# What exterior paint for Adirondack chairs



## distrbd (Sep 14, 2011)

Although I hate to paint any type of woodworking projects but my wife wants me to paint these adirondack chairs I made for her in bright red and Yellow( 2 chairs) .
I need to get an exterior primer and exterior paint,and would like to spray paint them(with a spray gun) rather than using a brush.
What paint have you used for outdoor furnitures that you are happy with?Does Rustoleum paint do the job?
Can I use it in my spray gun?
Thank you for your inputs.


----------



## firefighterontheside (Apr 26, 2013)

I have sprayed rustoleum out of my hvlp but I didn't like it. Had to thin it. I think I would go to a paint store and get some exterior oil based alkyd that you can have tinted to the colors you select. I had good luck spraying that kind of paint when thinned and with penetrol added. Learned that from earlextech.


----------



## distrbd (Sep 14, 2011)

Thanks Firefighter,what did you use as primer?


----------



## firefighterontheside (Apr 26, 2013)

Did not use a primer.


----------



## Planeman40 (Nov 3, 2010)

I think you will be unhappy with your paint job after a few months if your adirondack chairs sit out in the weather. The wood will swell and contract with the rain, humidity, and other types of weather and your paint will show this and begin to peel and look awful. Try an outdoor deck stain.

Planeman


----------



## distrbd (Sep 14, 2011)

Data provided:

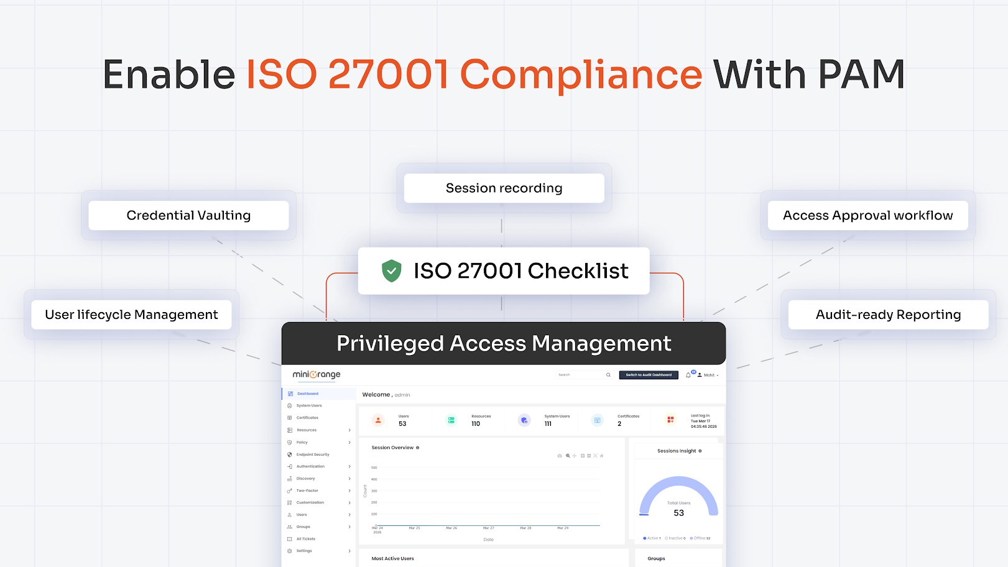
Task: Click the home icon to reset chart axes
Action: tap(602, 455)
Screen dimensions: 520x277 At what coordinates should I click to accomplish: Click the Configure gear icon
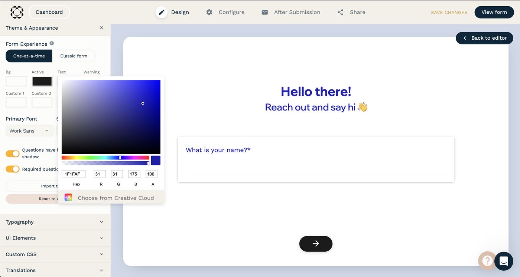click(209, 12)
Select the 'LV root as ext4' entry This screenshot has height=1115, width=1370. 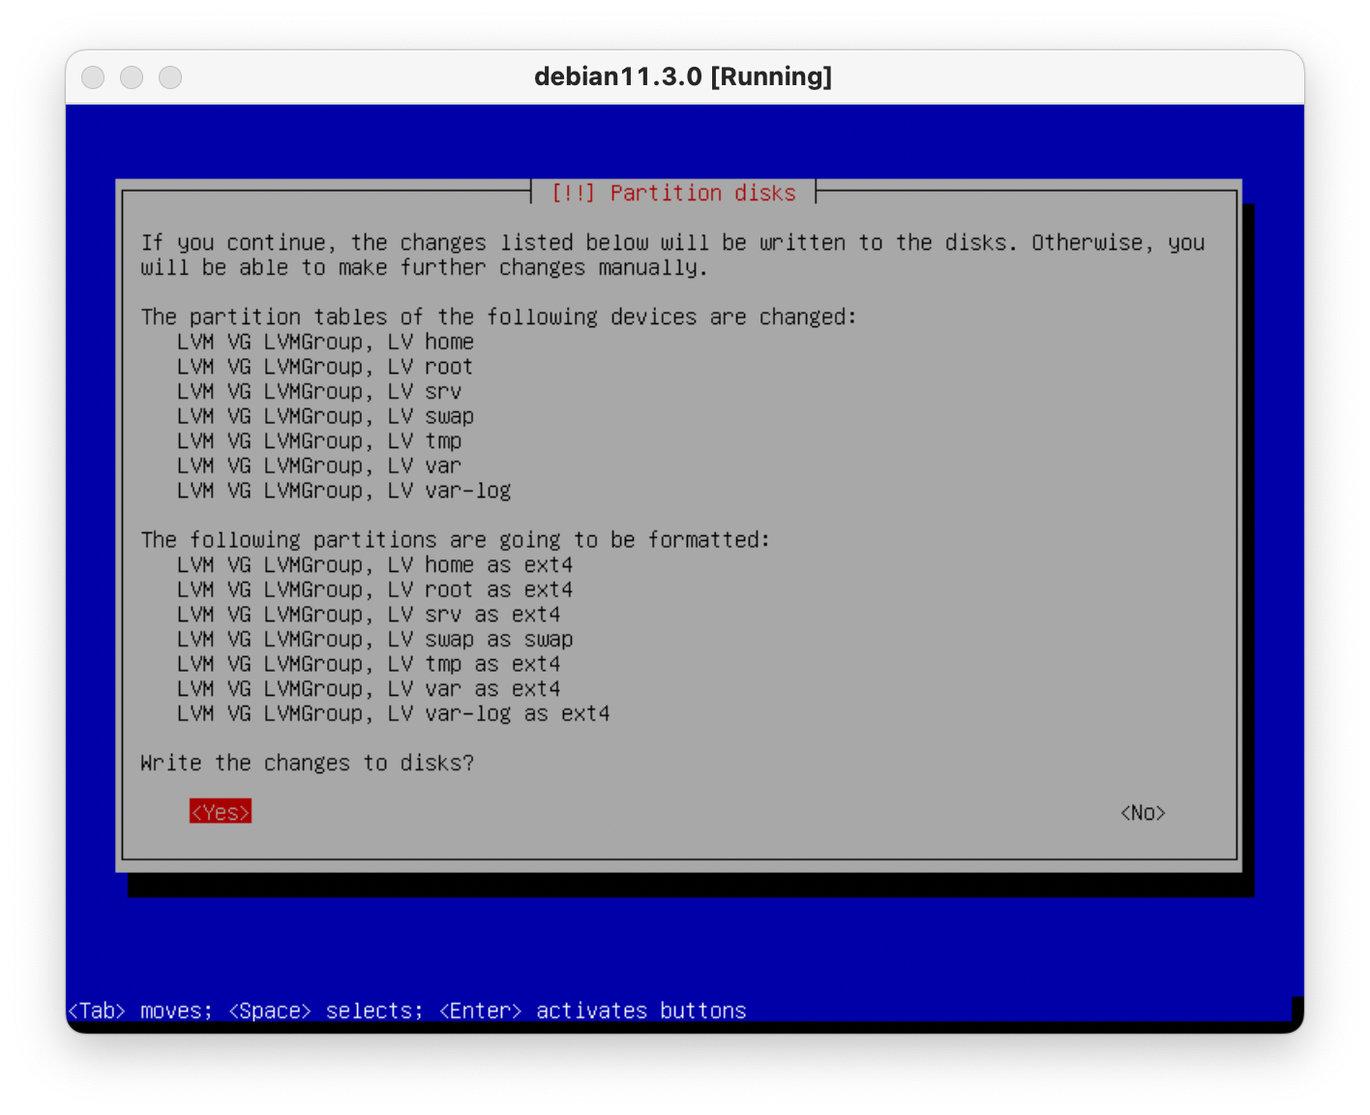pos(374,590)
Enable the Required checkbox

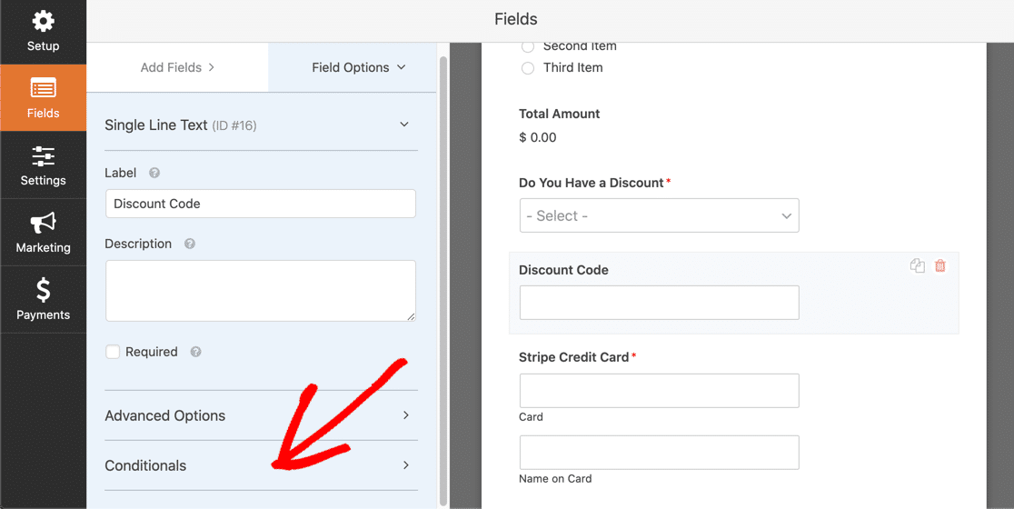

Set task 1: List the usernames of everyone who posted in the Adirondack chair paint thread.
Set task 2: In the Adirondack chair paint thread, what does Planeman40 suggest using instead of paint?

Correct result 1: distrbd, firefighterontheside, Planeman40

Correct result 2: An outdoor deck stain.